YOUR INSTRUCTIONS:
Answer these questions from the accounting pronouncements text below.
(a) In what month and year did the Emerging Issues Task Force issue EITF 07-1?
(b) SFAS 161 is effective for fiscal years and interim periods beginning after what date?
(c) What does the Company expect the adoption of SFAS 162 to do to its consolidated financial statements?
Segment Start: SOURCE TEXT
Reconciliation of Generally Accepted Accounting Principles
(Expressed in thousands of Canadian dollars, except share and per share amounts)
Six months ended June 30, 2008 and 2007
(e)   Recent accounting pronouncements:
 
    In November 2007, the Emerging Issues Task Force issued EITF 07-1, Accounting for Collaborative Arrangements (EITF 07-1). EITF 07-1 requires participants in a collaborative arrangement to present the results of activities for which they act as the principal on a gross basis and to report any payments received from (made to) other collaborators based on other applicable GAAP or, in the absence of other applicable GAAP, based on analogy to authoritative or a reasonable, rational, and consistently applied accounting policy election. Significant disclosures of the collaborative agreements are also required. EITF 07-1 will be effective for annual periods beginning after December 15, 2008 and is to be applied retrospectively for collaborative arrangements existing at December 15, 2008 as a change of accounting principle. The impact of this issue on the Company’s consolidated financial statements has not yet been determined.
 
    In March 2008, FASB issued SFAS No. 161, Disclosures about Derivative Instruments and Hedging Activities — an amendment of FASB Statement No. 133 (SFAS 161), which is effective for fiscal years and interim periods beginning after November 15, 2008. The statement changes the disclosure requirements for derivative instruments and hedging activities. Entities are required to provide enhanced disclosures about (a) how and why an entity uses derivative instruments, (b) how derivative instruments and related hedged items are accounted for under Statement No. 133 and its related interpretations, and (c) how derivative instruments and related hedged items affect an entity’s financial position, financial performance, and cash flows. The impact of the adoption of SFAS 161 on the Company’s consolidated financial statements has not yet been determined.
 
    In May 2008, FASB issued SFAS No. 162, The Hierarchy of Generally Accepted Accounting Principles (SFAS 162). The Company does not expect the adoption of SFAS 162 to affect its consolidated financial statements.
Segment End: SOURCE TEXT
Segment Start: DATA SEGMENT
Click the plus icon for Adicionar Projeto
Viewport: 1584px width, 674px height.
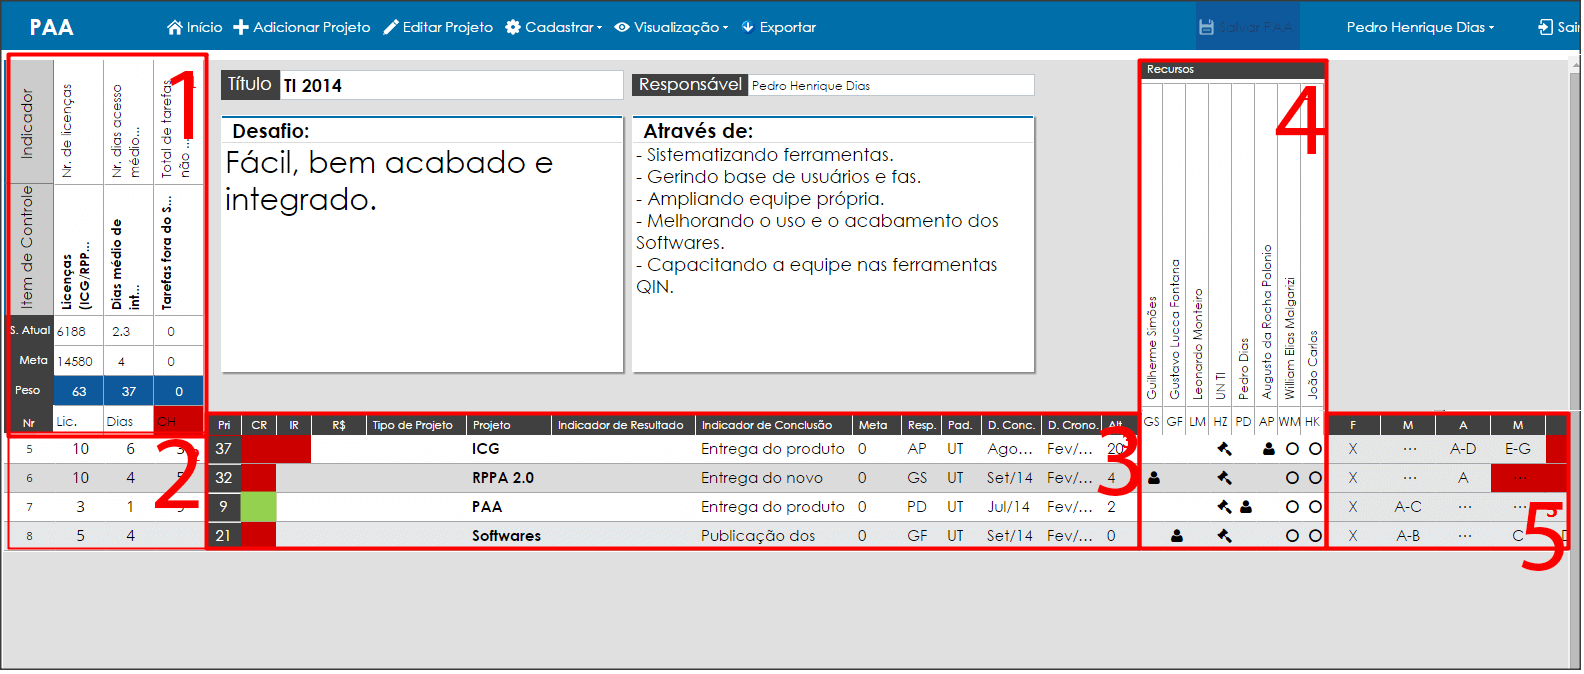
Segment End: DATA SEGMENT
YOUR RESPONSE:
(a) November 2007
(b) November 15, 2008
(c) It does not expect the adoption to affect them.